I don't know if Garrison's investigators spoke to Joseph Newbrough again, but, if they did, I doubt he had much to say. Had he told them about any phone call between Shaw and Ferrie, it would have been mentioned in a memo somewhere, and they certainly would have wanted Newbrough to testify at Shaw's trial. But, he disappears from the investigation. He's not even mentioned in Garrison's book, On The Trail of The Assassins.


The House Select Committee also talked to Joseph Newbrough. Here is their outside contact report from March, 1978:

Some comments:

  1. He couldn't remember the name of the bank where he had put "photographs and some negatives" in a safety deposit box. He wasn't even sure what city the bank was in.

  2. He said he "believed 'Oswald' was an agent for C.I.A. and was acting under orders." This is just his belief.

  3. He said that Jim Garrison was an "egotistical maniac."

Newbrough was next interviewed in April. 1978:

Some comments:

  1. Once again, Newbrough said he never saw Oswald. He believed that Banister had a file on Oswald, but he never saw it.

  2. He corroborates the police report that Banister pistol-whipped Jack Martin over phone calls. Please check this blog post for more on that incident.

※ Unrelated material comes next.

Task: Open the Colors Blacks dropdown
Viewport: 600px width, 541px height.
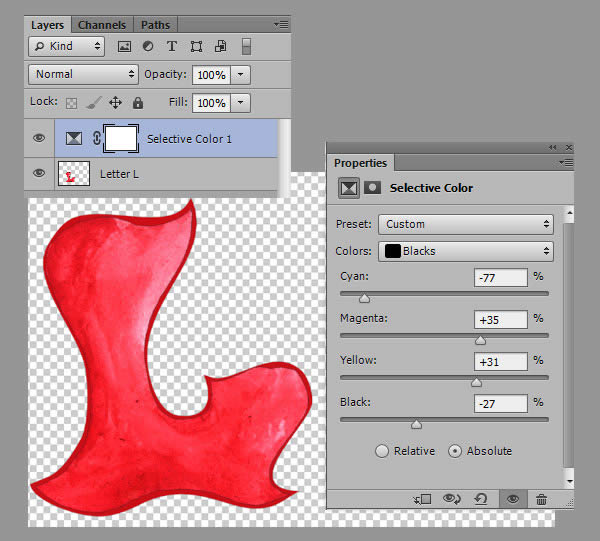Action: 466,251
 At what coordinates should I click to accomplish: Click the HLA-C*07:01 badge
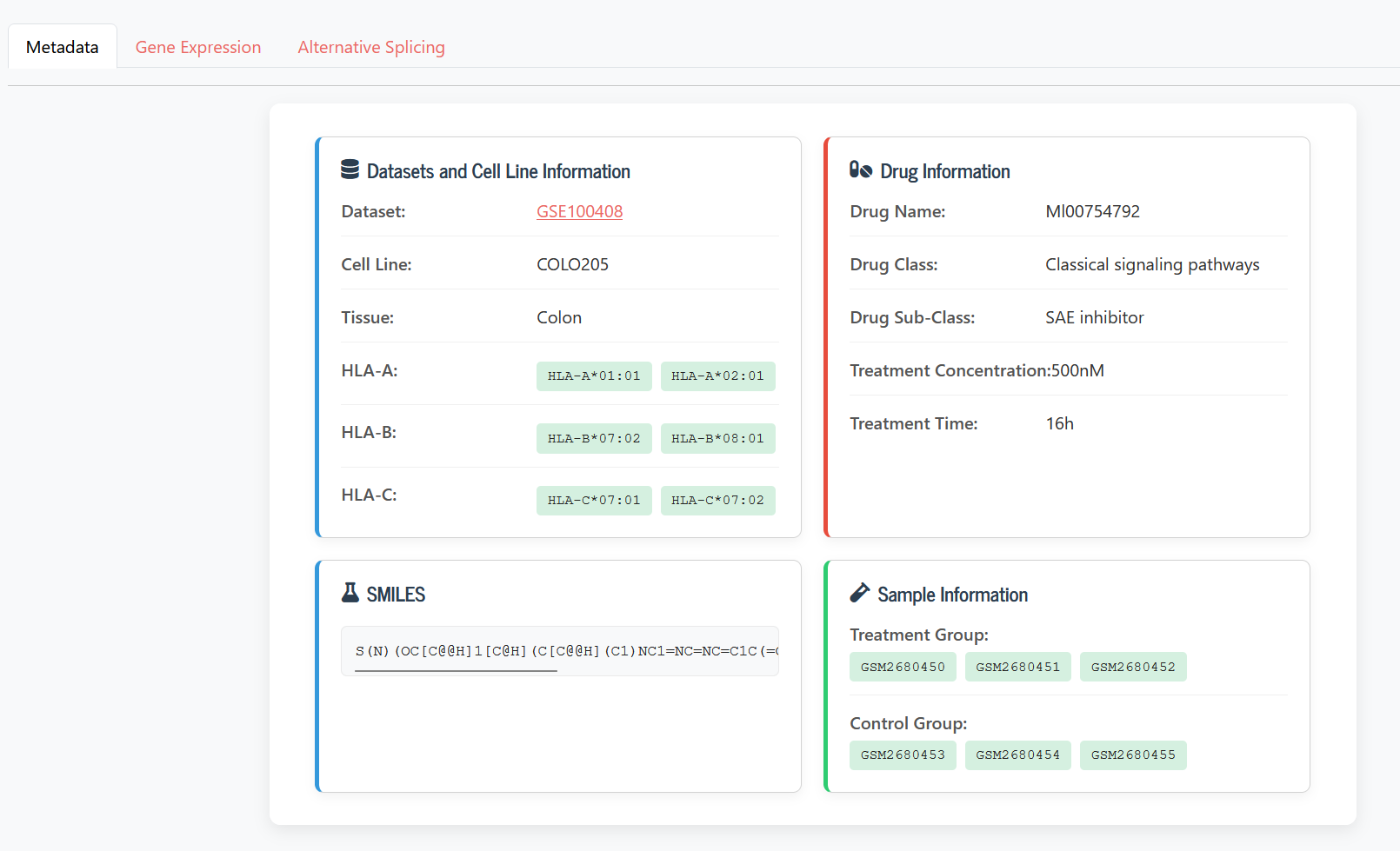tap(594, 501)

  3. He says he doesn't know how Jack Martin knew about Ferrie being in Texas on the day of the assassination; but Ferrie left for Texas on the evening of November 22, 1963. Martin found out about the trip from Hardy Davis who had heard it from G. Wray Gill.

In September 1978, Newbrough called the HSCA with some additional information:


Joseph Newbrough was interviewed for the PBS Frontline documentary on Lee Harvey Oswald:

Now this is interesting because Newbrough confirmed that the entrance to 544 Camp Street did not lead to Guy Banister's office at 531 Lafayette.


One last thing about Joseph Newbrough. It comes from an FBI report discussing information from informant 1309-C, Joseph Oster, who also worked in Guy Banister's office.

Mr. Oster regarded Joseph Newbrough as a "mental case."


And yet, a story from Newbrough, that he told to no one else, was good enough for DiEugenio and Davy.


But wait, there's more! Joan Mellen, author of A Farewell to Justice, writes that Joseph Newbrough was a CIA agent (see pages xxiii, 35, and 68). Her source is an HSCA outside contact report with Jack Martin. Here is that contact report in full:

There you have it - on page six - Jack Martin says that Joseph Newbrough, and others, were CIA agents. And that is enough proof for Joan Mellen.


Here is a video of Joseph Newbrough:


By the way, James DiEugenio and Joan Mellen do not mention in their respective books that Joseph Newbrough was always clear that he never saw Lee Harvey Oswald in Banister's office.